The Home Office may well say that there was no deliberate attempt to make their life as hard as possible in order to dissuade them, but none of the social workers involved in helping immigrants will deny that this is the reality of the situation.
It is often difficult to find out what treatment is being given to prisoners behind prison walls. As such it is an ignorable fact for the media that the civility politicians pretend is part of their political concern, extends only to those cases that are likely to be seen in the public domain. “There’s no place for these sorts of (racist) policies,” claims John Major and yet, the privacy of British prisons is very evidently ‘the place’.
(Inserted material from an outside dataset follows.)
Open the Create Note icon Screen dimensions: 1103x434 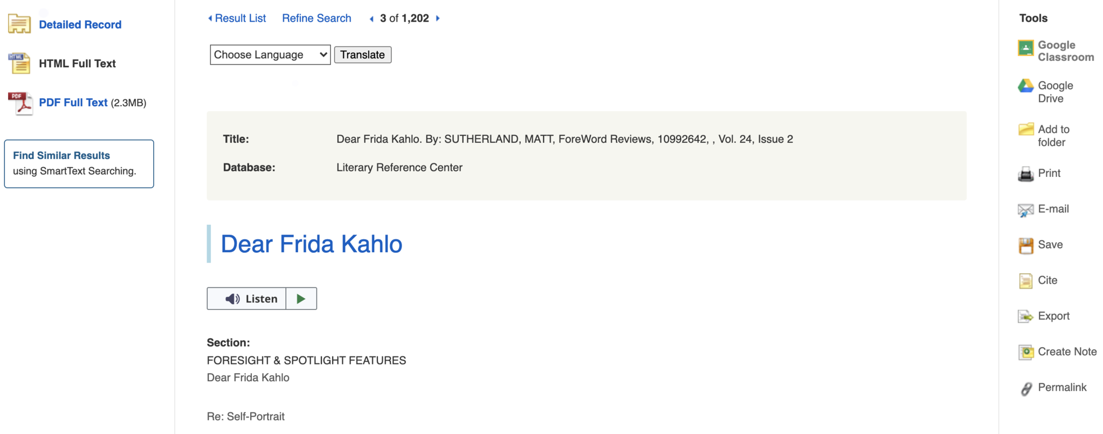(x=1025, y=352)
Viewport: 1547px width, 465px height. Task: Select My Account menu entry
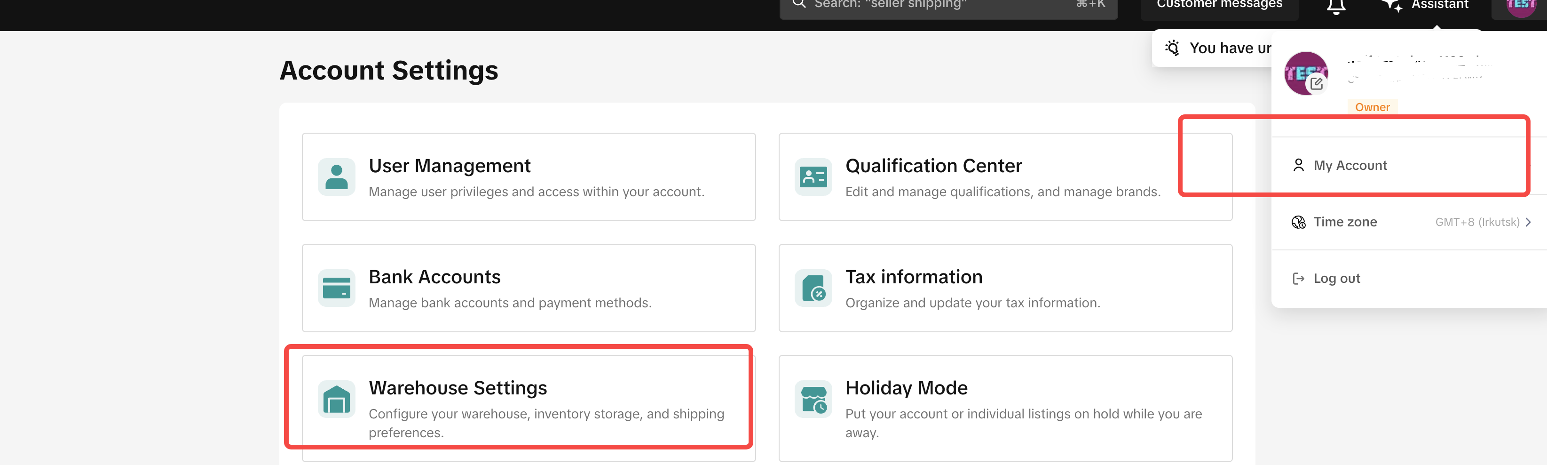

There was much talk on the day after the BNP victory in Millwall of racist comments in election material sent out by the other parties. Most of it consisted of “island homes for the islanders” type comments. However far more overt campaign material was used in the last general election but passed un-mentioned in the national press.
SQUALL recently received a copy of the election leaflet issued by Bowen Wells in his efforts to get elected as an MP in the last election. His constituency of Hertford and Stortford is one of the very Tory blue Essex areas, a fact that obviously gave Wells the confidence to be so blatant with his politics.
Mary Whiffin, a Gypsy Field Officer in the area, filed a complaint to the Police against Bowen Wells and his agent, for an incitement to racial hatred under the Public Order Act There can be no denying that a leaflet entitled “Conservatives against Gypsys” is anything other than racially discriminatory and therefore inflammatory, but the Police did not think so.
Deputy Chief Constable Paul Manning assured Mrs Whiffin: “The matter was thoroughly investigated and I have now been advised by the Headquarters Special Casework Division of the Crown Prosecution Service, that there is insufficient evidence on which to bring proceedings against either party.”
Even more alarming than this farce, however, is the fact that Bowen Wells not only got elected but did so with a large majority and one of the very few swings towards the Conservatives that occurred in this country.
Fortunately his ego was kept in check when his rabid efforts to pre-empt the DOE and introduce a law against Travellers as a Private Members Bill were dismissed by the House of Commons.
A large number of Tower Hamlets Councillors decided to boycott council meetings in protest against the election of a BNP councillor, seemingly unaware of the irony of their outrage. For in a Tower Hamlets Council public information booklet entitled: ‘How to complain about your problems’, and wedged between ‘The Poll Tax’ and ‘Drains’, is a centre page spread on how to deal with ‘Gypsys’.